INSTRUCTIONS TO FOLLOW = Rewrite everything from the line containing "You are a GUI" down to the line containing "tap(477, 538)", replacing "dropdown" with "drop-down list" and changing nothing else. Leave the pictures out of your answer.

DATA SHOWN =

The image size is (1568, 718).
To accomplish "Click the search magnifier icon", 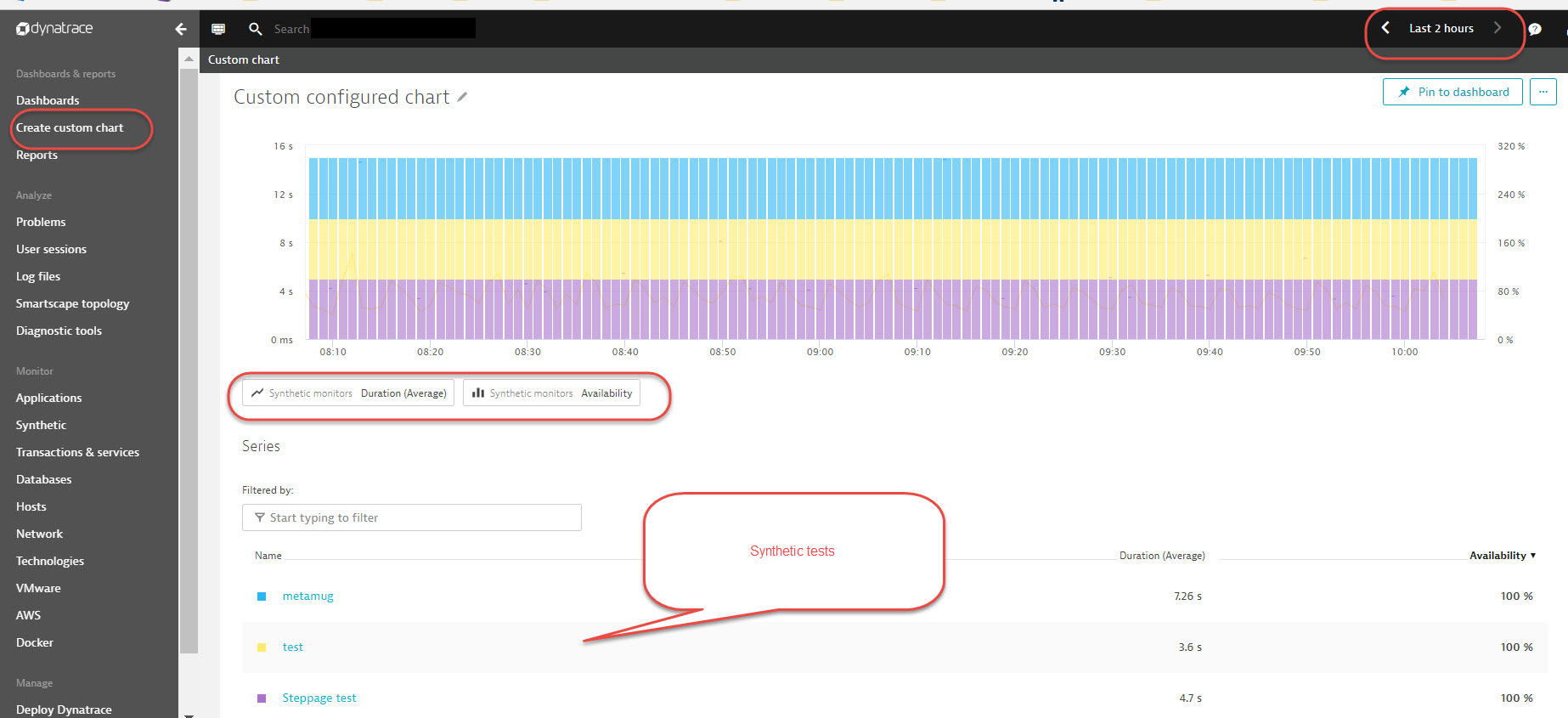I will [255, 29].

==

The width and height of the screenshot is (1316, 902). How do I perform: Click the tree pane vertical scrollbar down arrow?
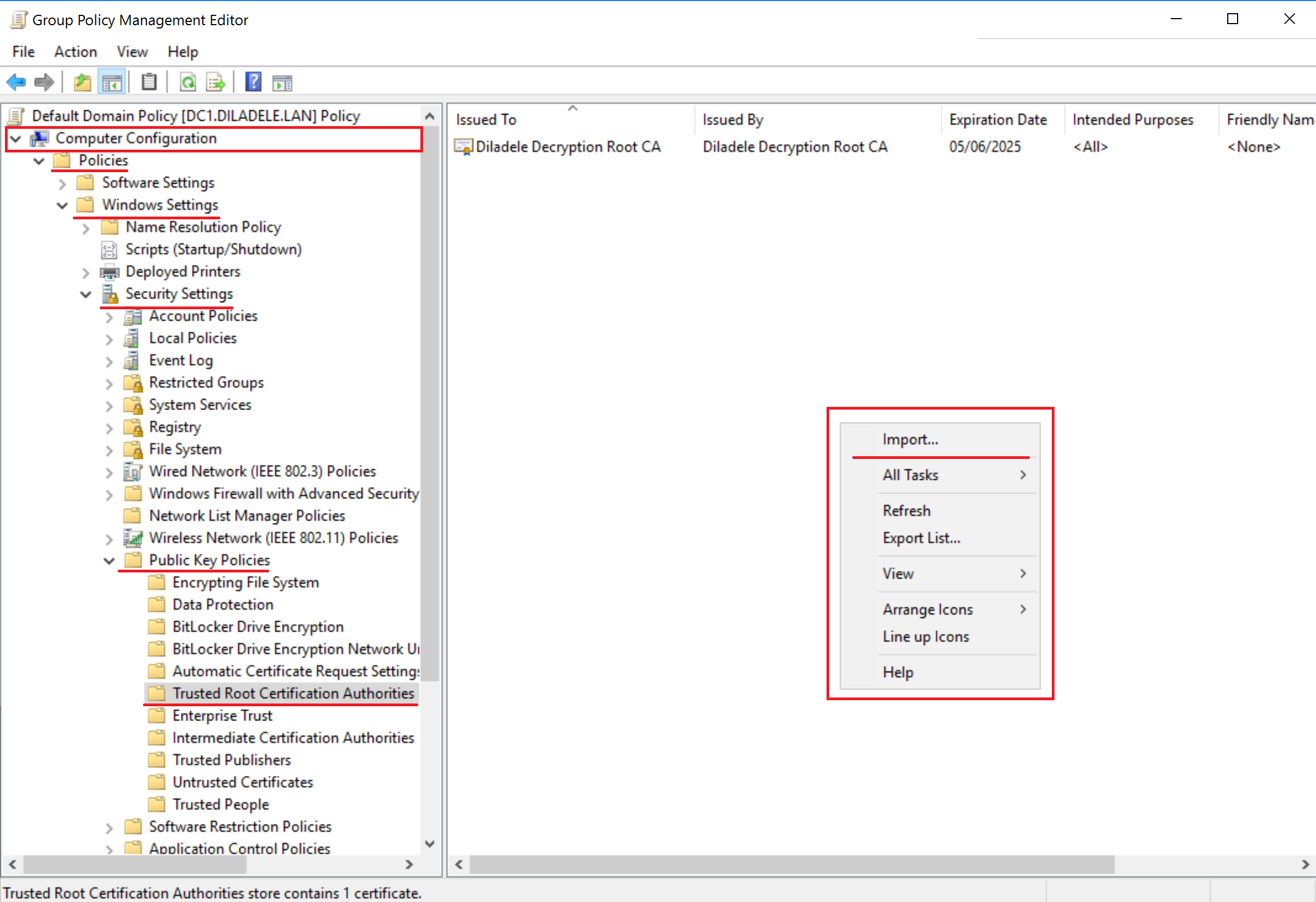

...

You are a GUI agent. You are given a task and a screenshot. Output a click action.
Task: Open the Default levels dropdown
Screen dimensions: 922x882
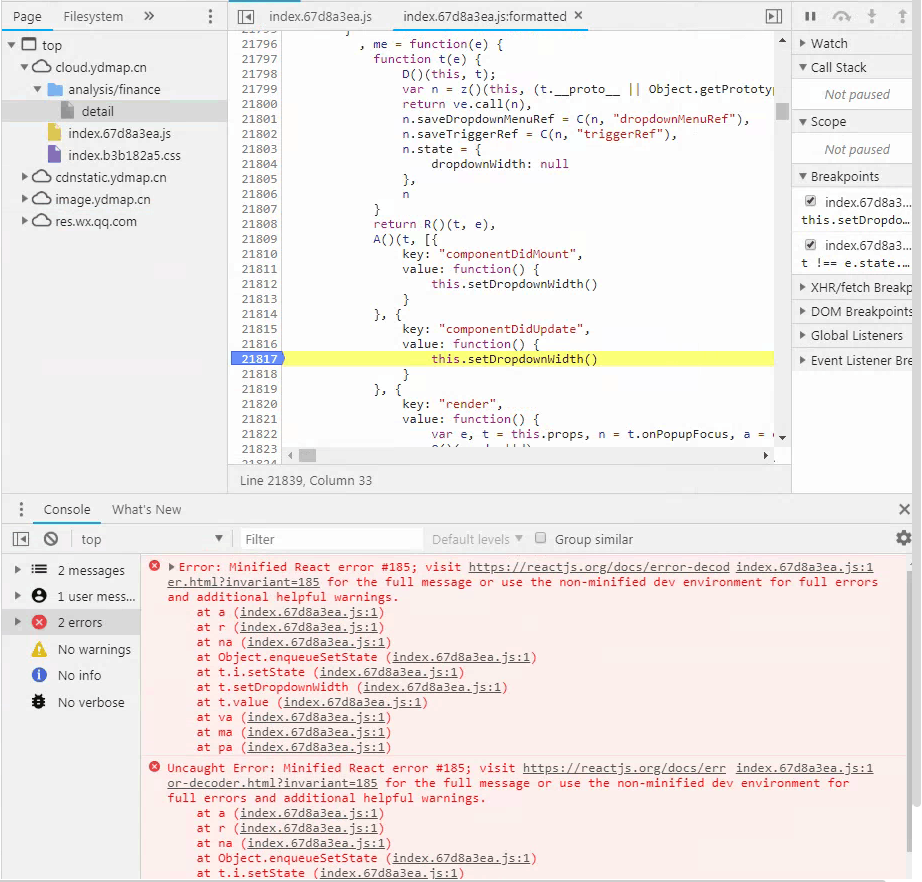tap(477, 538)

ANSWER TO THIS PROBLEM =
You are a GUI agent. You are given a task and a screenshot. Output a click action.
Task: Open the Default levels drop-down list
Screen dimensions: 922x882
tap(477, 538)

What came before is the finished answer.